Trifork Group, headquartered in Schindellegi, Switzerland, with offices in 11 countries in Europe and North America, is an international IT group focusing on the development of innovative software solutions. The group was founded in Denmark in 1996 and now has more than 800 employees in business units, focusing on three vertical business areas: Digital Health, FinTech and Smart Buildings and three horizontals: Cloud Operations, Cyber Protection and Smart Enterprise.
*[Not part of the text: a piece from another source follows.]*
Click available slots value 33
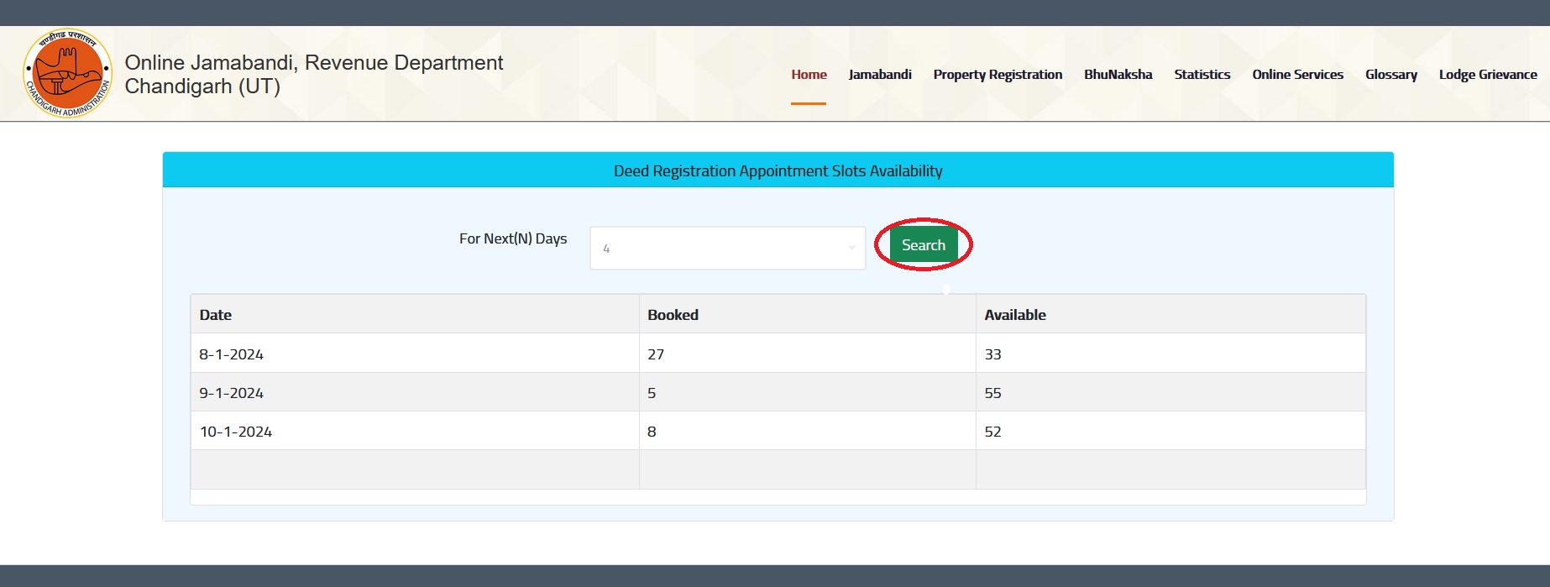click(x=992, y=354)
Swiss Steel Holding successfully completes contested CHF 247 million capital increase
Following the successful completion of the CHF 247 million capital increase of Swiss Steel Holding AG the newly issued shares started trading on SIX Swiss Exchange on 23 March 2021. This completed a contested and publicized process in which Swiss Steel Holding’s second largest shareholder Liwet Holding AG had initiated court proceedings and filed an application seeking to block the capital increase. By decision of 29 January 2021, the district court of Lucerne rejected Liwet Holding AG’s respective request. Liwet Holding AG also filed applications with the Swiss Financial Market Supervisory Authority FINMA and the Swiss Takeover Board, which were rejected by FINMA and the Swiss Takeover Board on 27 January 2021 and 5 March 2021, respectively. An appeal by Liwet Holding AG to FINMA against the Swiss Takeover Board’s decision of 5 March 2021 remains pending.
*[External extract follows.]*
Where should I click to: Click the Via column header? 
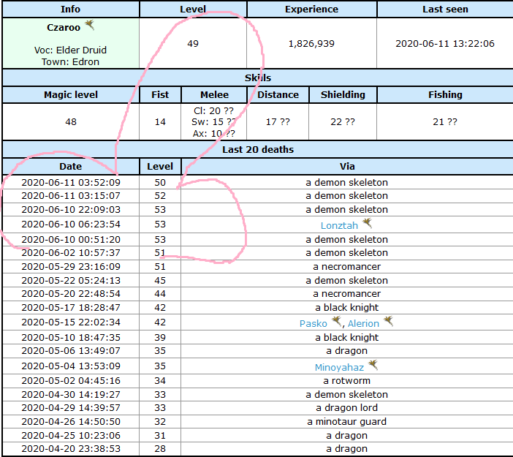pos(347,167)
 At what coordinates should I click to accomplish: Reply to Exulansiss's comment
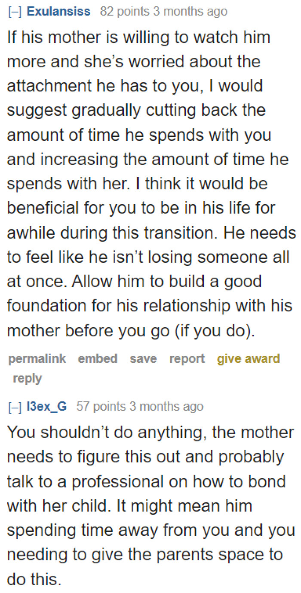(x=27, y=378)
ARYZTA AG announced the disposal of its North American business to Lindsay Goldberg LLC
On 12 March 2021, ARYZTA AG (SWX: ARYN) announced that it has signed a definitive agreement to sell its North American business to Lindsay Goldberg LLC for a total enterprise value of USD 850 million. The transaction is expected to complete by the end of ARYZTA’s current 2021 financial year and is subject to closing conditions customary for this type of transaction.
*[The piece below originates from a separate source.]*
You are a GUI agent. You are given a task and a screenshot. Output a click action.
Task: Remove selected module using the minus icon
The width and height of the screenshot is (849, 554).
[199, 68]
Cicor with a new major shareholder
3 March 2021 – Cicor, a leading international technology company in the fields of printed circuit boards and hybrid circuits, printed electronics, microelectronics as well as EMS (Electronic Manufacturing Services), based in Boudry (Switzerland), has been informed that HEB Swiss Investment AG, Zurich, has sold all of its shares in Cicor Technologies Ltd. in a binding transaction to an investment vehicle of One Equity Partners (OEP). One Equity Partners (OEP) is a middle market private equity firm with over $8 billion in assets under management focused on transformative combinations within the industrial, healthcare and technology sectors in North America and Europe.